The Orchards Residential Home provides accommodation and personal care to up to 44 people, some of whom have dementia. At the time of our inspection, there were 42 people living at the home.

There was a registered manager in post. A registered manager is a person who has registered with the Care Quality Commission to manage the service. Like registered providers, they are ‘registered persons’. Registered persons have legal responsibility for meeting the requirements in the Health and Social Care Act 2008 and associated Regulations about how the service is run. The registered manager was available throughout our inspection.

Not all risks to people’s safety were identified and appropriately addressed. Water from a hand wash basin was hot to touch and a window on the first floor, presented a risk of a person falling from a height. One person at high risk of falling was not supported effectively when mobilising. They were told to sit down rather than find out what the person wanted.
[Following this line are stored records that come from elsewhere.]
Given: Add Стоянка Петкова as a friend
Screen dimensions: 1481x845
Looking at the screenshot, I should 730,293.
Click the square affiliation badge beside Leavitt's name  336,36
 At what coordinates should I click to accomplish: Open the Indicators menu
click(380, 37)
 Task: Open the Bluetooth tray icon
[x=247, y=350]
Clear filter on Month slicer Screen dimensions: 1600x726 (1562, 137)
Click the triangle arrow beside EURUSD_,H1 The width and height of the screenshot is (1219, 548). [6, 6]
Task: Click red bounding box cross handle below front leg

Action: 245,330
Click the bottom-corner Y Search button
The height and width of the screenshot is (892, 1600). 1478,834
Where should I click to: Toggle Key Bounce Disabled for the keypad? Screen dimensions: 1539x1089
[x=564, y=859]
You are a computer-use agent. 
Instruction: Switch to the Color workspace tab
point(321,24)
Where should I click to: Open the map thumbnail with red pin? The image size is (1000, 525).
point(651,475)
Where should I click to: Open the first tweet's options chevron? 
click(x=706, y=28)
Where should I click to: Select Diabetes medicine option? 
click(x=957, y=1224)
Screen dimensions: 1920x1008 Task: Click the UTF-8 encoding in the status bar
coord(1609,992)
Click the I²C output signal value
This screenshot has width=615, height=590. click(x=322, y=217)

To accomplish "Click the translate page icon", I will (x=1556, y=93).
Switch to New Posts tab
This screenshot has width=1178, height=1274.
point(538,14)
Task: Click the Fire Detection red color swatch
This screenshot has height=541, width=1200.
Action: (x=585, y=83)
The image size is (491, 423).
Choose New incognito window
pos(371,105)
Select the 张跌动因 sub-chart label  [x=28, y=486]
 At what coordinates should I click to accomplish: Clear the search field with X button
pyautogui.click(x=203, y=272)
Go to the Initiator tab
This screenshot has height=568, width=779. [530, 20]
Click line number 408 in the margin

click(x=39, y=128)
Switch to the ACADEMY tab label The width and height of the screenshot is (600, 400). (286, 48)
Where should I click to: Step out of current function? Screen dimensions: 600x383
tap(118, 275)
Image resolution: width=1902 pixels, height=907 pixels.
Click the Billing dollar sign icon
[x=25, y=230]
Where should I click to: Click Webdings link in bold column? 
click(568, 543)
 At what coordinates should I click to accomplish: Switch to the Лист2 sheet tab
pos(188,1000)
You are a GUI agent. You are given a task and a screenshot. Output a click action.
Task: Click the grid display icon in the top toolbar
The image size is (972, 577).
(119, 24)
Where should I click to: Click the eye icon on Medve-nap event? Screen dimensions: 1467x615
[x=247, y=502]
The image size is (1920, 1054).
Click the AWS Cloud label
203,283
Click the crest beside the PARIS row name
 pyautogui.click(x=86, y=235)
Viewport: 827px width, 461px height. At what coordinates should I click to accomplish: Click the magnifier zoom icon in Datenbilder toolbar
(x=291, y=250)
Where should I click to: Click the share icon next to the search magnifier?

There had been a consistent number of falls each month and whilst possible trends had been identified, measures to minimise further occurrences were not effective.

Staff were not always responsive to people’s needs. This included one person becoming highly anxious and distressed about being in the home. Another person became louder when vocalising and then became upset. They had soiled their clothing but staff had not identified the signs the person had portrayed. Another person had similarly required assistance to change their clothing.

Not all people received interaction and stimulation from staff. Some staff spoke to each other rather than to people who used the service. A relaxing environment was not consistently maintained. The television was on in the lounge and music was playing in the adjoining conservatory. Both were very loud.

People’s care plans were up to date and regularly reviewed although the information was not person centred. The plans did not clearly inform staff of the support the person required or their personal preferences. Some information was conflicting which increased the risk of inappropriate care. Not all staff were consistently documenting people’s food and fluid intake if they were at risk of malnutrition or dehydration. This did not enable effective monitoring.

There were some interactions, which were much more positive. This included a member of staff assisting a person to drink. They were attentive and focused on the person. Other staff were friendly and reassuring when supporting people with their anxiety. Staff were aware of promoting people’s privacy and consistently knocked on doors before entering.

There were sufficient staff available to meet people’s needs. There was a stable team who regularly undertook additional shifts at times of staff sickness. Staff were well supported in their role and received a range of training to enhance their knowledge and skills. An effective recruitment procedure was followed to ensure all staff were suitable for their role.

People were supported to access healthcare services to maintain and support good health. People’s medicines were safely managed and administered in a person centred way. There were a range of audits to assess and monitor the quality of the service. People and their relatives were encouraged to give their views and knew how to make a complaint. They felt listened to and were confident any issues would be satisfactorily addressed.

People were complimentary about the meals and had enough to eat and drink. People were offered a variety of foods and could always have something else if they did not like what was on the menu. People’s risk of malnutrition was assessed and their weight was monitored. Any concerns were reported to the GP and a referral to the dietician would be made, as required.

We found three breaches of the Health and Social Care Act 2008 (Regulated Activities) Regulations 2014. You can see what action we told the provider to take at the back of the full version of the report.